== To do ==
Retype, word for word, only the lines from the one containing "The width and" through the last line of the listing below. Pictures do not belong in the result.

== Data for this exercise ==
■ ■ ■ ■
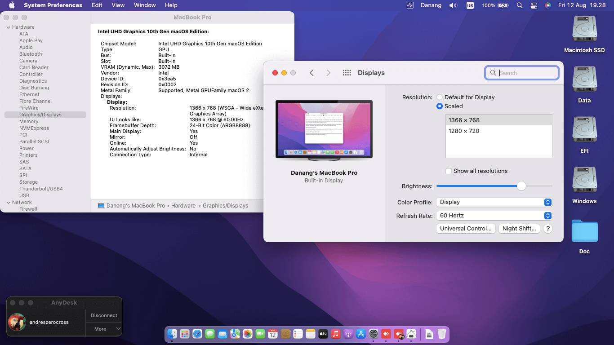Launch Music app from the dock

(335, 334)
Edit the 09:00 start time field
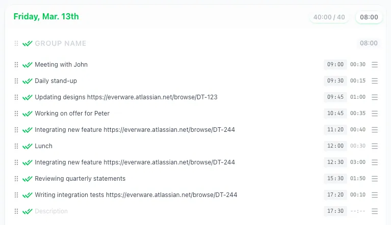This screenshot has height=225, width=391. click(335, 65)

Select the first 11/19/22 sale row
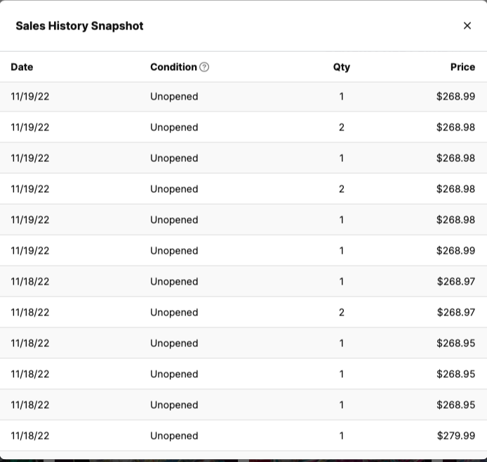click(244, 97)
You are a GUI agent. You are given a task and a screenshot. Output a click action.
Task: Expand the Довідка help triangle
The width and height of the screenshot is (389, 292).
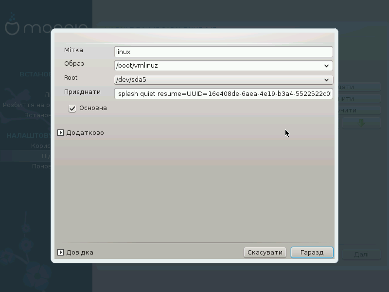60,252
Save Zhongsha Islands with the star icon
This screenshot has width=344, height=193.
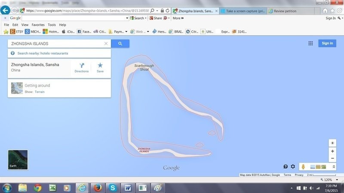[x=100, y=67]
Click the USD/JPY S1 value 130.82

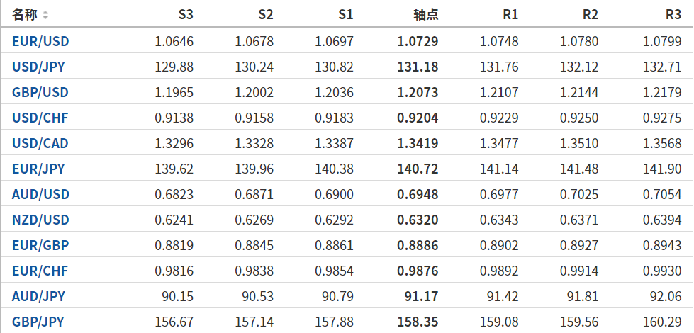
■ ■ ■ ■
== Answer section ==
The width and height of the screenshot is (389, 292).
60,252
Save Zhongsha Islands with the star icon
This screenshot has width=344, height=193.
[x=100, y=67]
Click the USD/JPY S1 value 130.82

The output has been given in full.